En tout état de cause, la circonstance évoquée par l’expert selon laquelle la SCI de l’Avenue avait connaissance des renforts déjà mis en place dans le plancher il y a 50 ans, connaissance contestée par ailleurs par le maître de l’ouvrage, n’est pas de nature à exonérer l’architecte, en sa qualité de professionnel, de son obligation de procéder à un contrôle de la structure du bâtiment avant d’engager la restructuration complète de ce dernier et, le cas échéant, de conseiller au maître de l’ouvrage l’intervention d’un contrôleur technique ou d’un BET structure.
Par conséquent, en l’absence d’éléments au dossier établissant que la SCI de l’Avenue, profane, aurait eu connaissance d’une faiblesse structurelle de la poutre et de la circonstance que le renfort métallique posé il y a 50 ans était insuffisant pour reprendre les charges du plancher, des cloisons et des charges d’exploitation, la responsabilité de l’architecte est totale, sans qu’il y ait lieu de procéder à un partage de responsabilité.
Le jugement sera donc confirmé en ce qu’il a condamné la société Agraph’Architecture à payer à la SCI [Adresse 9] la somme de 13 597,10 euros TTC au titre de la réparation des fissures des cloisons et du défaut d’étanchéité de la douche, étant relevé que ce montant n’est contesté par aucune des parties.
S’agissant enfin des pertes locatives, il ressort du courrier de l’AIVS de l’Hérault en date du 11 juillet 2013 et d’un contrat de location du 15 avril 2016 que l’appartement litigieux n’a pas été loué à compter du mois de janvier 2013, et n’a pu être reloué qu’à partir du mois d’avril 2016.

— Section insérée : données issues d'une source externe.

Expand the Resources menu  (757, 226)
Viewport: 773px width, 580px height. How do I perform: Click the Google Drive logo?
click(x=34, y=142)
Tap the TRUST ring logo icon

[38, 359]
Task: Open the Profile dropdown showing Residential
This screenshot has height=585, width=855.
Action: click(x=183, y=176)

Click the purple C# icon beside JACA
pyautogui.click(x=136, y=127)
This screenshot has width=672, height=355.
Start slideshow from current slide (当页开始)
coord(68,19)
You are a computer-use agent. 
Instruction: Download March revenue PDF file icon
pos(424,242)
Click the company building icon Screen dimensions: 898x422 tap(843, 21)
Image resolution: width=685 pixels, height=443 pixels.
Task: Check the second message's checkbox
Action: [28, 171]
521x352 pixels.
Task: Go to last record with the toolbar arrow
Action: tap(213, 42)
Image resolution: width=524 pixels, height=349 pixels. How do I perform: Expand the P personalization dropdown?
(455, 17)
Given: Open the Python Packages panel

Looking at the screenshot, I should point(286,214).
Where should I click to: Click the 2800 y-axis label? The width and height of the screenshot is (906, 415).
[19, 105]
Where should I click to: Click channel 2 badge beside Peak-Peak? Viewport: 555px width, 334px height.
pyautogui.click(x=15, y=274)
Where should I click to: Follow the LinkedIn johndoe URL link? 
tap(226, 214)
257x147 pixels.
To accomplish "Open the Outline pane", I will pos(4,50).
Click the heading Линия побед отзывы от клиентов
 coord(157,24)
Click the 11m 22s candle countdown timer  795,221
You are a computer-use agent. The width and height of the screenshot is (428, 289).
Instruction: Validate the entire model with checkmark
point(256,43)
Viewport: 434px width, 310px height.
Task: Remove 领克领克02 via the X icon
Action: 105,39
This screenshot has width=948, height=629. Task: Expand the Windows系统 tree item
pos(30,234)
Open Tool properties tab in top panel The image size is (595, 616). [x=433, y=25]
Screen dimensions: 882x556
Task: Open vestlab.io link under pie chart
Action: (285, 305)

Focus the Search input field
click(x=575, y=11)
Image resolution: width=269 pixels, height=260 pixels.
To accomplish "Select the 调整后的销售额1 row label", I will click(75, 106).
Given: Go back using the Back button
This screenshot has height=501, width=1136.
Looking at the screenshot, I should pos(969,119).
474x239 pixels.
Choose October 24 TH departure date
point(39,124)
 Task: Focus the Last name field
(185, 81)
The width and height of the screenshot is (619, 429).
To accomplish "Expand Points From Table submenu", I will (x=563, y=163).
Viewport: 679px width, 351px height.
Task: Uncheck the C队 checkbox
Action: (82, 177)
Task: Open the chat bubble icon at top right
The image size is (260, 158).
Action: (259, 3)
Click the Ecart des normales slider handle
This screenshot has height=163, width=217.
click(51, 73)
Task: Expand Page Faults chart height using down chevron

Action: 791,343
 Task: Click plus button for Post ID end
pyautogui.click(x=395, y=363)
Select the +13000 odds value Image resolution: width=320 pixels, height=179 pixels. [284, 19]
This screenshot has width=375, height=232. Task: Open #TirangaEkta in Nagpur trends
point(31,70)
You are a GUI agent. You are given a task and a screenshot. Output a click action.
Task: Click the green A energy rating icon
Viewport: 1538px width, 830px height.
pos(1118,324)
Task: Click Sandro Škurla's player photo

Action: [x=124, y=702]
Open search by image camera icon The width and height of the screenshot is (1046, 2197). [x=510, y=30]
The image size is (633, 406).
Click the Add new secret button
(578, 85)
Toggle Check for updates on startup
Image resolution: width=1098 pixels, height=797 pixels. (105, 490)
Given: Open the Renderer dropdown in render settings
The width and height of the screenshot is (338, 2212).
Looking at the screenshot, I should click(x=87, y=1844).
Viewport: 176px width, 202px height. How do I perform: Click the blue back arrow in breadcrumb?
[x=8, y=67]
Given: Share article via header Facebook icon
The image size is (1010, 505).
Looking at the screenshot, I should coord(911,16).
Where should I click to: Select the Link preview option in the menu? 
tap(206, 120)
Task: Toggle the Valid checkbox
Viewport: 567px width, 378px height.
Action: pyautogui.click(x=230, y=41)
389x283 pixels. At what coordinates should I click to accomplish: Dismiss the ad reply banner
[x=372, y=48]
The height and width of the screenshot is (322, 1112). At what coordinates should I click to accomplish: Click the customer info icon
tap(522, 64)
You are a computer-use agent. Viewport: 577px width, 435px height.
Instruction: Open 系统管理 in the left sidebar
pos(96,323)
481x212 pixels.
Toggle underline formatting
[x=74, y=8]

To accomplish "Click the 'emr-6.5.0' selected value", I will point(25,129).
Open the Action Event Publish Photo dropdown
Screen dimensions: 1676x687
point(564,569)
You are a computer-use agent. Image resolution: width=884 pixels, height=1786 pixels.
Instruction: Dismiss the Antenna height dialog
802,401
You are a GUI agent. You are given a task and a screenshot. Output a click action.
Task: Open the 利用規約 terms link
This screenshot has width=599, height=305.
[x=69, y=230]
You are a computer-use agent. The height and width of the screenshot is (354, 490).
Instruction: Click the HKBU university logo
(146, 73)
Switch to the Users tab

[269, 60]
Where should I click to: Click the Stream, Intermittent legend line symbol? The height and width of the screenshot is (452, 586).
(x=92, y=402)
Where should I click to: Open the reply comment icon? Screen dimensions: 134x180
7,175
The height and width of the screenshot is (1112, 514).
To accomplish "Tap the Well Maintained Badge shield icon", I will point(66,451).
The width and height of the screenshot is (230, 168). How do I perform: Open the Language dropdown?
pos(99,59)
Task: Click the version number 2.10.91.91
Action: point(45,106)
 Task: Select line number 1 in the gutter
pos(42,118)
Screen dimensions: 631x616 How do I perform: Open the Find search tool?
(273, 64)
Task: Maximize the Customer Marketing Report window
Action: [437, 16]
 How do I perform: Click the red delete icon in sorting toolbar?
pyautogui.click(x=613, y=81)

Sur la base d’une valeur locative de 750 euros par mois évalué par l’expert et correspondant au loyer payé par la locataire, Madame [O], depuis 2016, la SARL Agraph’Architecture sera condamnée à payer à la SCI [Adresse 9] une somme de 20 000 euros au titre des pertes locatives pour la période juillet 2013-avril 2016, le jugement étant confirmé de ce chef.
Enfin, en l’absence d’éléments établissant que l’architecte aurait abusivement exercé son droit d’appel, la demande de dommages et intérêts pour procédure abusive sera rejetée.
PAR CES MOTIFS,
La cour,
Confirme le jugement sauf en ce qu’il a retenu la responsabilité décennale de l’architecte ;
Statuant à nouveau,
Dit que la SARL Agraph’Architecture a engagé sa responsabilité contractuelle ;
Déboute la SCI [Adresse 9] de sa demande de dommages et intérêts;
Condamne la SARL Agraph’Architecture à payer à la SCI [Adresse 9] la somme de 3 000 euros au titre de l’article 700 du code de procédure civile, pour ses frais engagés en appel ;
Condamne in solidum la SARL Agraph’Architecture et Monsieur [H] [T] aux entiers dépens d’appel ;
Déclare la présente décision opposable à la SELAS OCMJ, représentée par Maître [L] [X], mandataire judiciaire de la SARL Agraph’Architecture.